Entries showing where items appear

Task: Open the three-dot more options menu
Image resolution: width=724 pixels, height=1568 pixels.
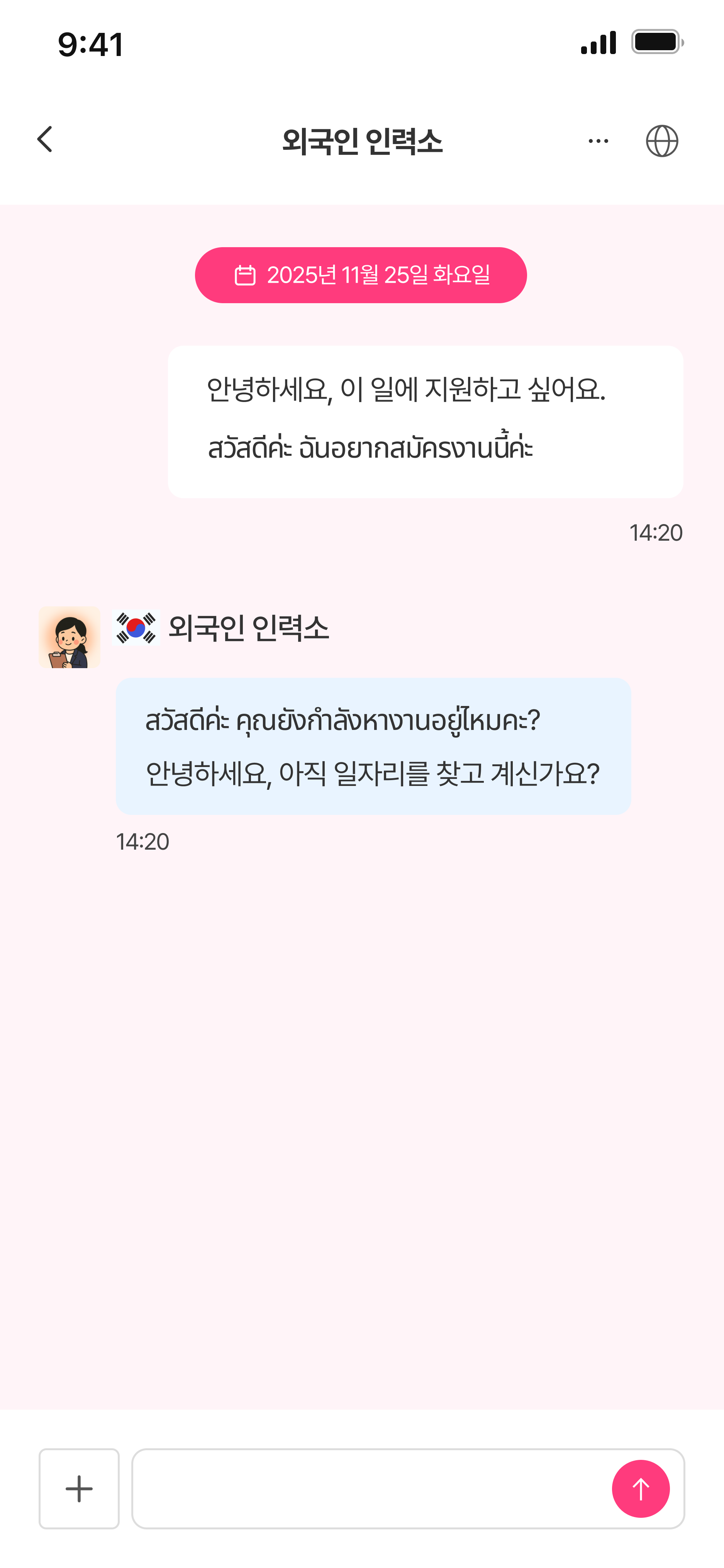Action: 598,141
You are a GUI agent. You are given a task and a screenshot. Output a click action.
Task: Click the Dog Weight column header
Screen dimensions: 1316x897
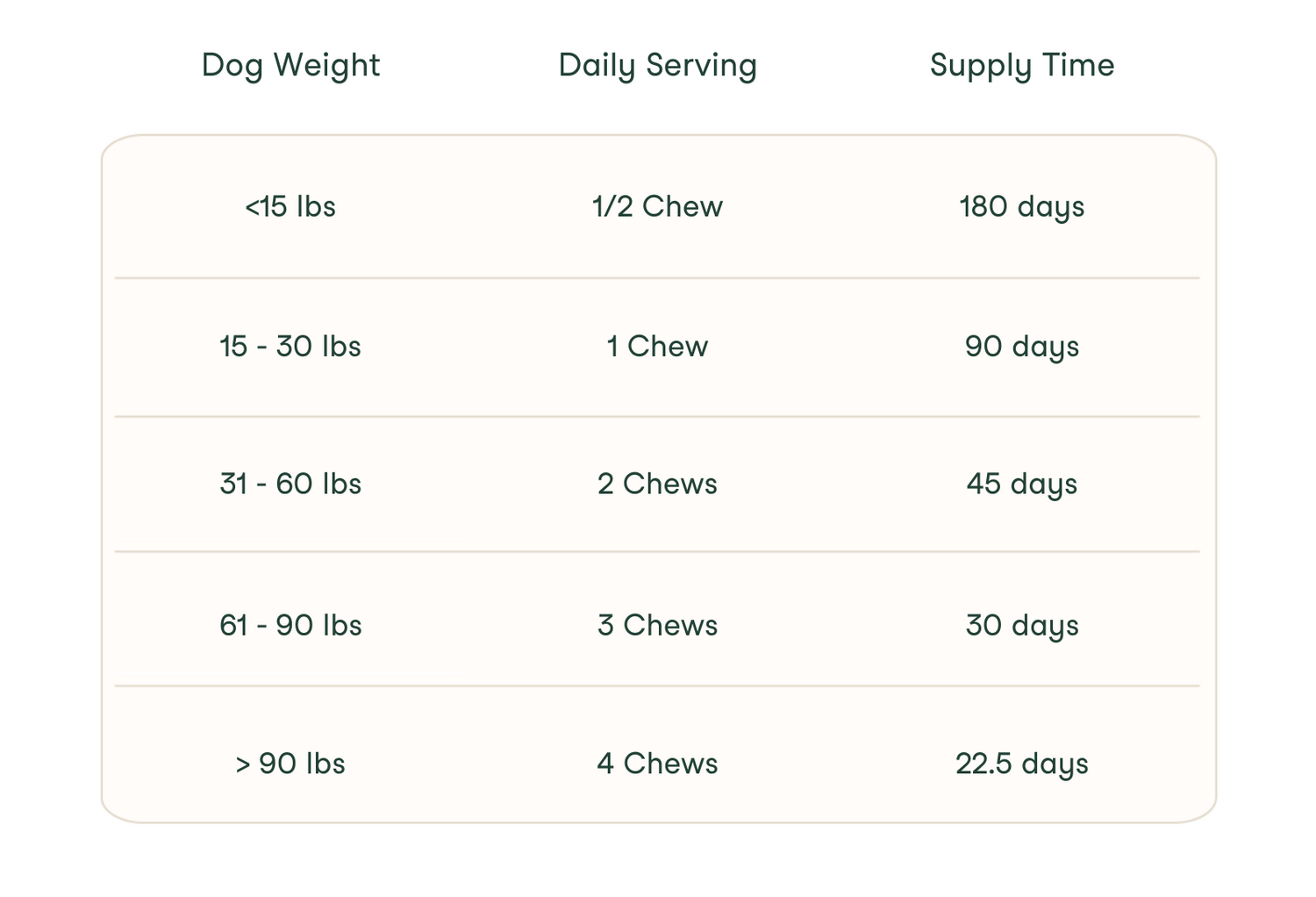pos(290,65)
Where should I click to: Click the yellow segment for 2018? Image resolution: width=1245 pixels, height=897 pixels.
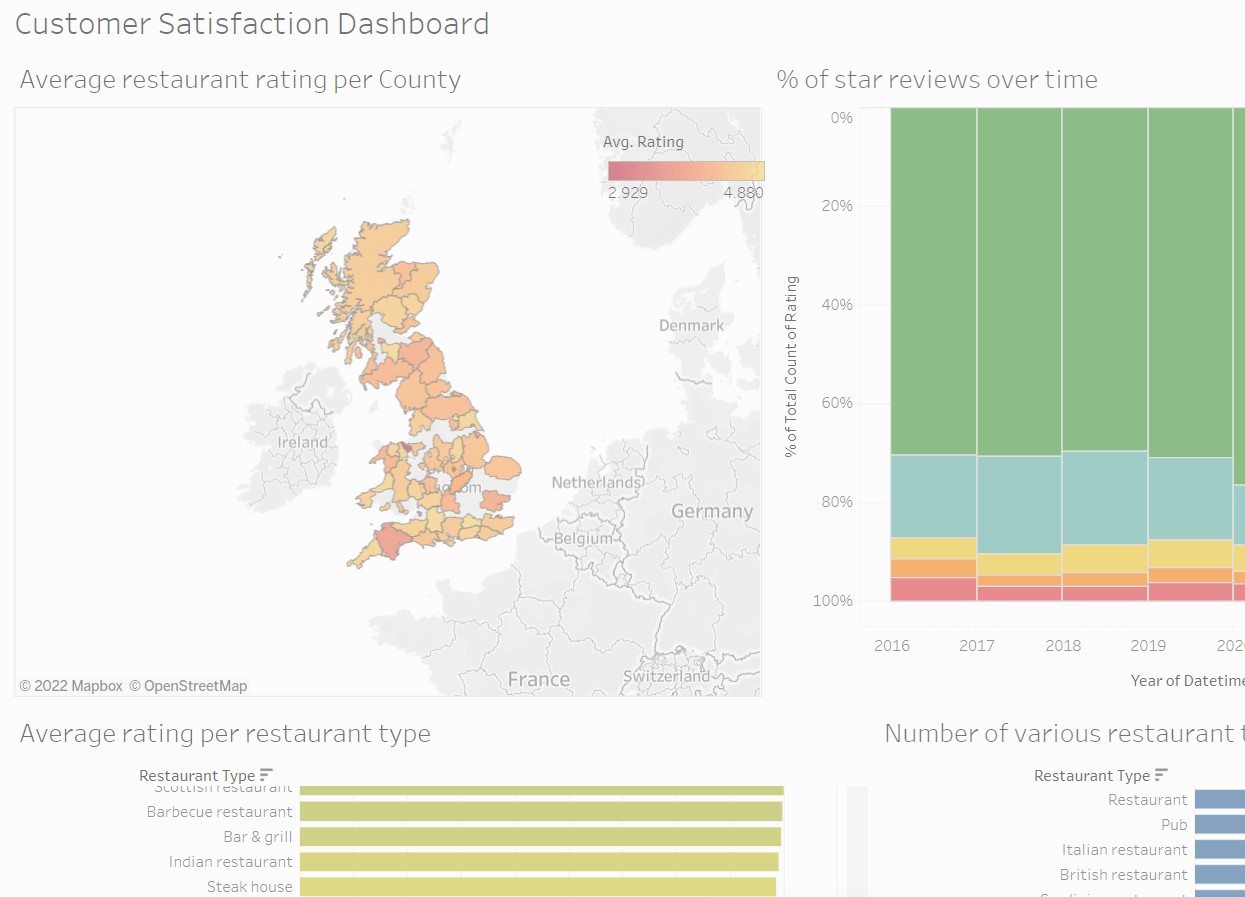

_Written task_
Put every line of the entries above into a Markdown table with the columns "Row" and "Line," numbering the rows and skipping blank lines. Leave the pictures out of the table.

_Completed exercise_
| Row | Line |
|---|---|
| 1 | Task: Open the three-dot more options menu |
| 2 | Image resolution: width=724 pixels, height=1568 pixels. |
| 3 | Action: 598,141 |
| 4 | You are a GUI agent. You are given a task and a screenshot. Output a click action. |
| 5 | Task: Click the Dog Weight column header |
| 6 | Screen dimensions: 1316x897 |
| 7 | pos(290,65) |
| 8 | Where should I click to: Click the yellow segment for 2018? Image resolution: width=1245 pixels, height=897 pixels. |